=== Material for this exercise ===

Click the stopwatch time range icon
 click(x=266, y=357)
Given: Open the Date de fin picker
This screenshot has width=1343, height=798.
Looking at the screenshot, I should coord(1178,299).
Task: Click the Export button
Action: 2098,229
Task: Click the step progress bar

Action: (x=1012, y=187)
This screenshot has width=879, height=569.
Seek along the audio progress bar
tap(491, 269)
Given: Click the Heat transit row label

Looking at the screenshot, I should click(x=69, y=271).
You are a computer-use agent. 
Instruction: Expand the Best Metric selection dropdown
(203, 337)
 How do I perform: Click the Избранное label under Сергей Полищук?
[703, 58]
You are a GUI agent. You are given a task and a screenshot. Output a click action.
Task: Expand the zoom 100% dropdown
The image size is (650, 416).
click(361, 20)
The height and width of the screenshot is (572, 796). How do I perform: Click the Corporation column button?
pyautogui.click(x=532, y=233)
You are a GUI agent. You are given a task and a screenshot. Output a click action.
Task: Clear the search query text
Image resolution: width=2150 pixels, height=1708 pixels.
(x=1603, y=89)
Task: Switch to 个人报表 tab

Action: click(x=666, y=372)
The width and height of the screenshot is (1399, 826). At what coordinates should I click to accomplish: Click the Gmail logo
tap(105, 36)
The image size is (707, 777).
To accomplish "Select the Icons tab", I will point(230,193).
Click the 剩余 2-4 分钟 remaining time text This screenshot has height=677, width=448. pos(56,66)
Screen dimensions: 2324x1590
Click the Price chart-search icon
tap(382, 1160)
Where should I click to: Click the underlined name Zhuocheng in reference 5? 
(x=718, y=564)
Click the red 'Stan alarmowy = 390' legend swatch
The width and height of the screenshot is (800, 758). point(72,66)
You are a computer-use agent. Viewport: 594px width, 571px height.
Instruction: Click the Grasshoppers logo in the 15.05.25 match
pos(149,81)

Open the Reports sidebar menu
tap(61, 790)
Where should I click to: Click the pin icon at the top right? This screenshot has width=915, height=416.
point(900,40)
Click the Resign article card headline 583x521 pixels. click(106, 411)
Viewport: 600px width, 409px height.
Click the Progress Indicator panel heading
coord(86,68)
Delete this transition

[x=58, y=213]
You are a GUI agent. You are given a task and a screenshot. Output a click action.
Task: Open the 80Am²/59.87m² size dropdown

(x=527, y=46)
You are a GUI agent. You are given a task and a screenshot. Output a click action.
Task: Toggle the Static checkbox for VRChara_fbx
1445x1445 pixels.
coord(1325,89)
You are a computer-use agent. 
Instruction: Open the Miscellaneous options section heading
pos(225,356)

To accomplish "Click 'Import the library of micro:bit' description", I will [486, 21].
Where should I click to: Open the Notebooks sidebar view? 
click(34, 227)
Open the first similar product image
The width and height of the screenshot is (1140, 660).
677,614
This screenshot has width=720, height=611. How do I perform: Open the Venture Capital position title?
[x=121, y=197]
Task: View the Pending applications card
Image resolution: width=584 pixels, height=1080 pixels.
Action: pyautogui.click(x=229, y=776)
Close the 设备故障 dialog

===

Task directions: Copy every line of the rows above that contains the string "Where". Case counts.

Response below:
Where should I click to: Click the underlined name Zhuocheng in reference 5? 
Where should I click to: Click the pin icon at the top right? This screenshot has width=915, height=416.
Where should I click to: Open the Notebooks sidebar view? 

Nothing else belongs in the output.